● WORK ORDER
With pictures left out, please repeat word for word the lines from the one containing "1885x900 pixels. Task: Toggle" through the end of the records.

● ENTRIES SHOWN

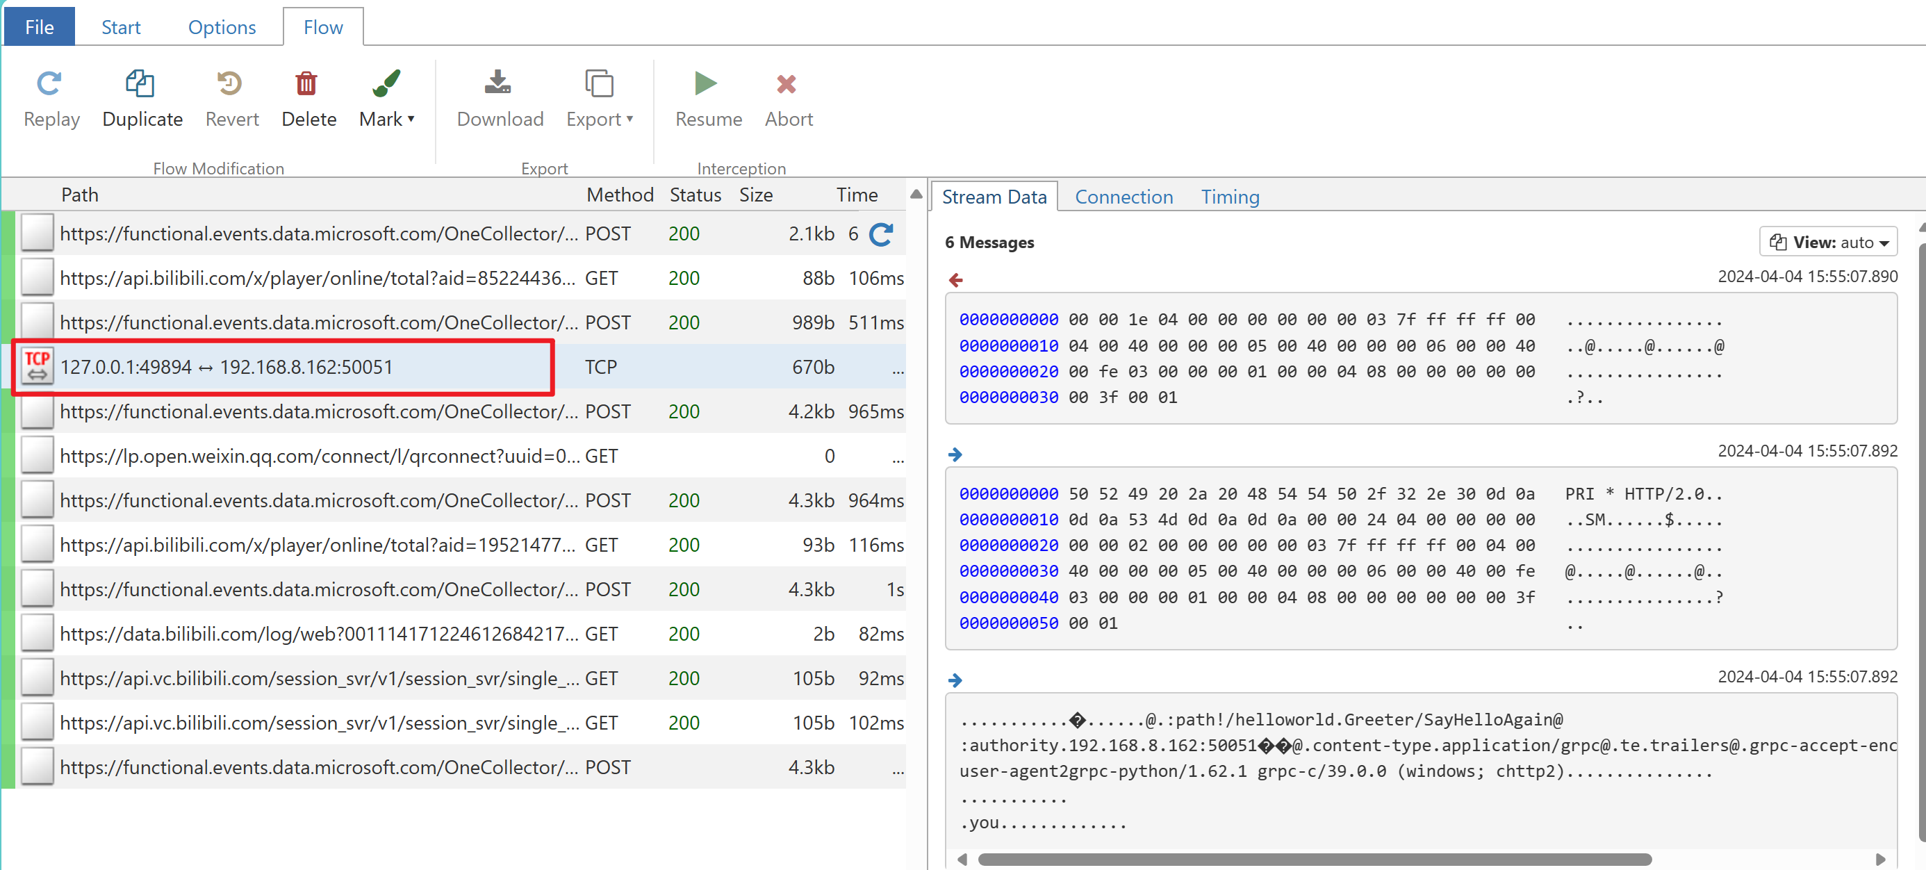Switch to the Connection tab
This screenshot has height=870, width=1926.
coord(1125,197)
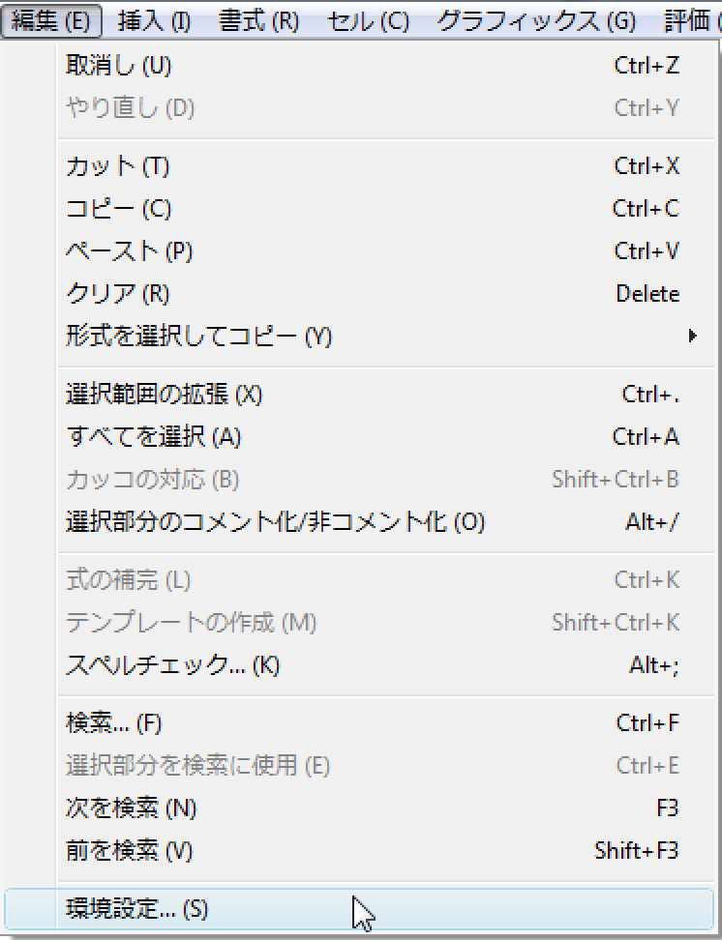Open the 評価 menu in menu bar
This screenshot has height=940, width=722.
click(690, 21)
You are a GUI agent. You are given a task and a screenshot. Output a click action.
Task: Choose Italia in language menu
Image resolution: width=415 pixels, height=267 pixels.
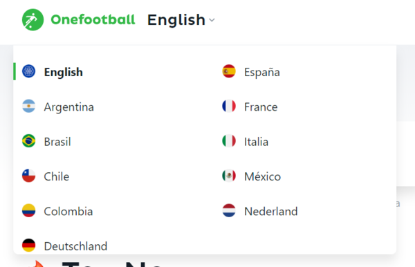[x=256, y=142]
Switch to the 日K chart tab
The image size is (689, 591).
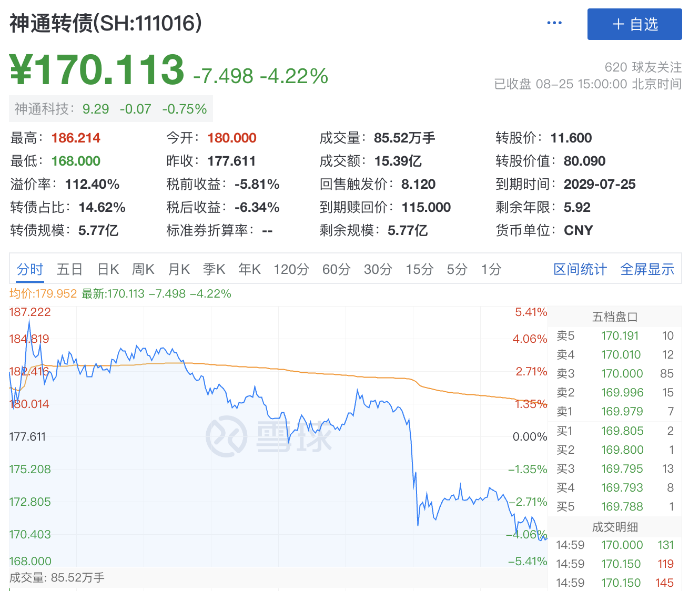pyautogui.click(x=108, y=270)
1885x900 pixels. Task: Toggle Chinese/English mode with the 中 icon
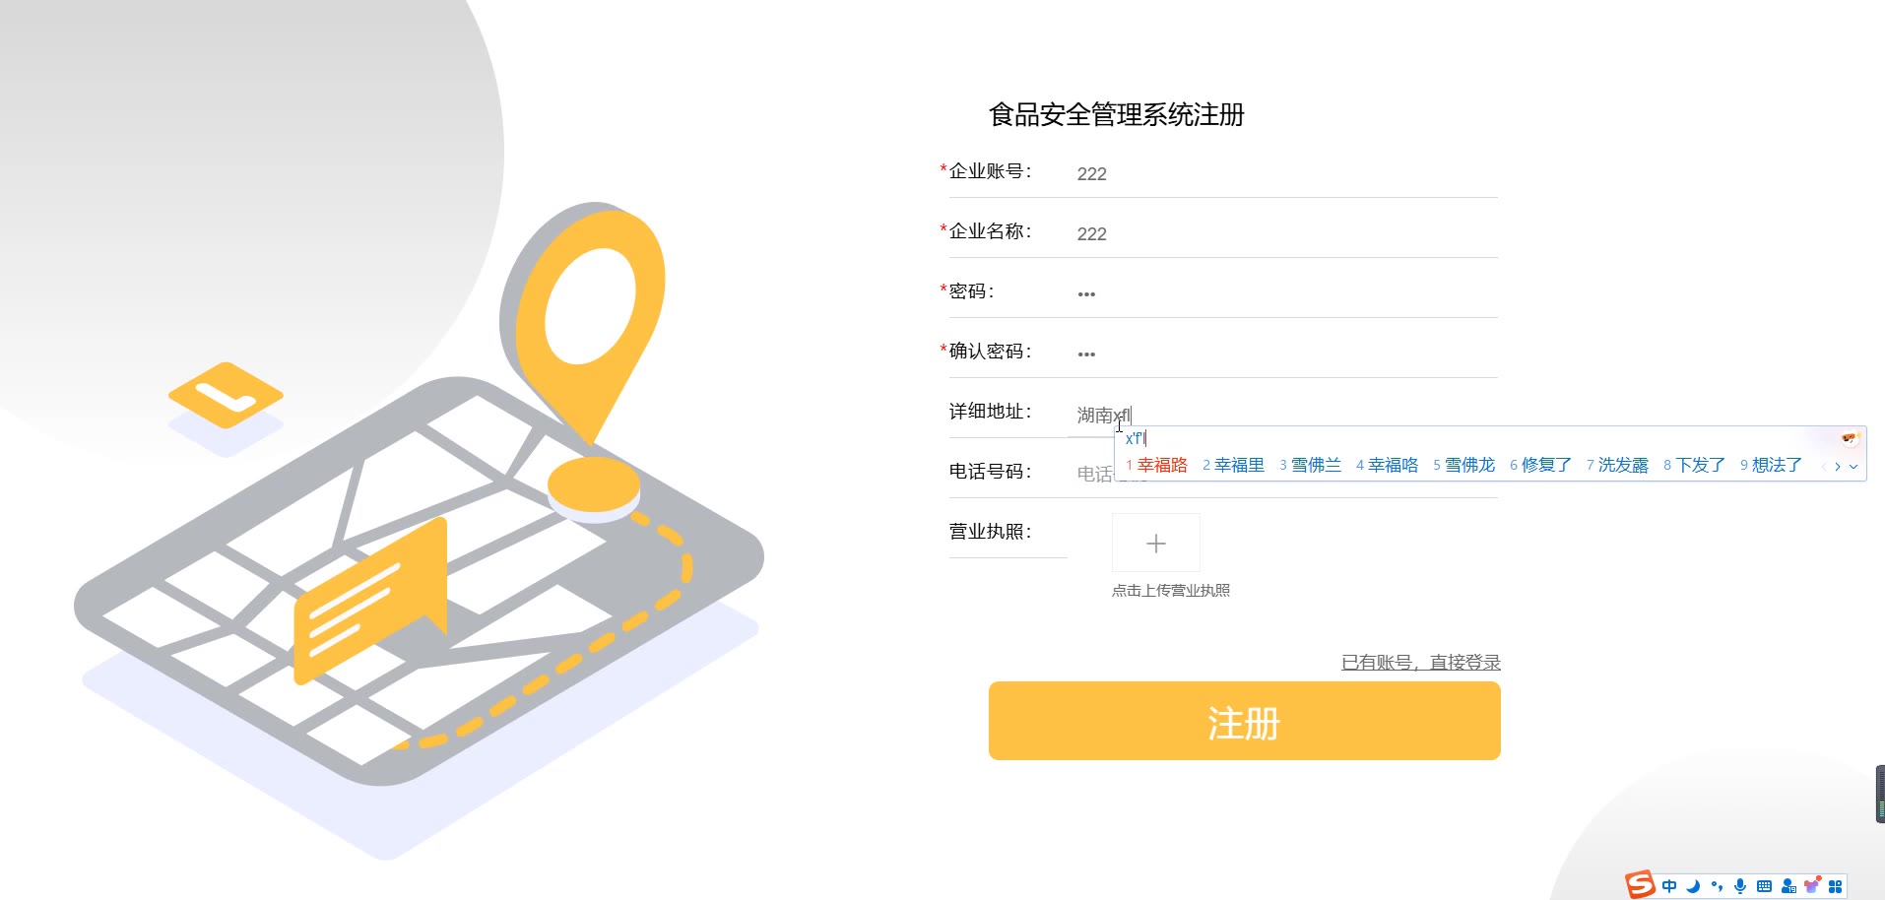pos(1669,886)
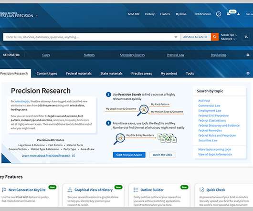The height and width of the screenshot is (211, 253).
Task: Click the Next Generation KeyCite flag icon
Action: (4, 190)
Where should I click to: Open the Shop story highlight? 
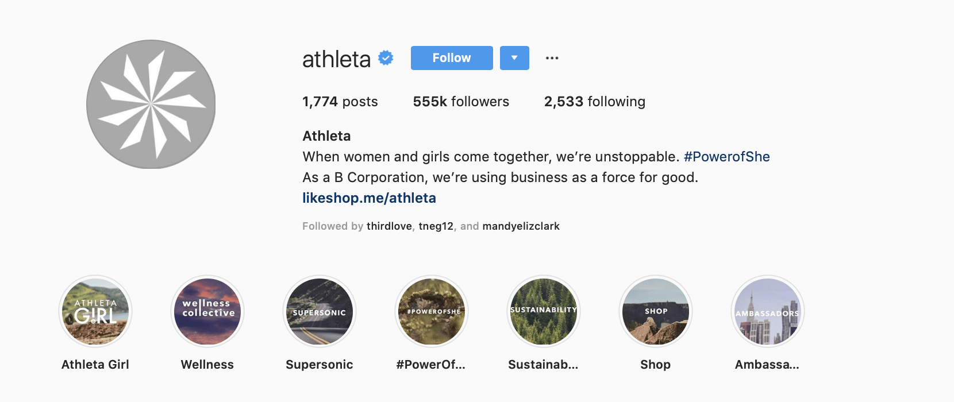coord(656,312)
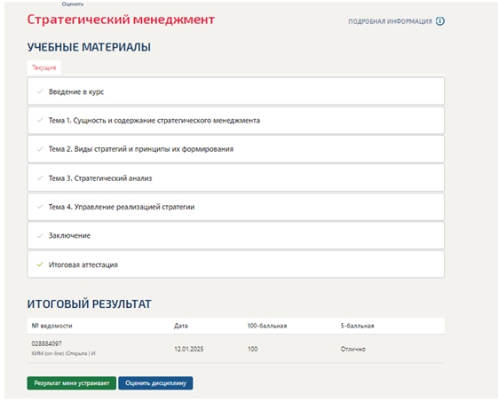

● PROBLEM SOLUTION
1885x900 pixels. Task: Toggle Chinese/English mode with the 中 icon
pos(1669,886)
The height and width of the screenshot is (211, 253).
Task: Click the Next Generation KeyCite flag icon
Action: (4, 190)
Where should I click to: Open the Shop story highlight? 
coord(656,312)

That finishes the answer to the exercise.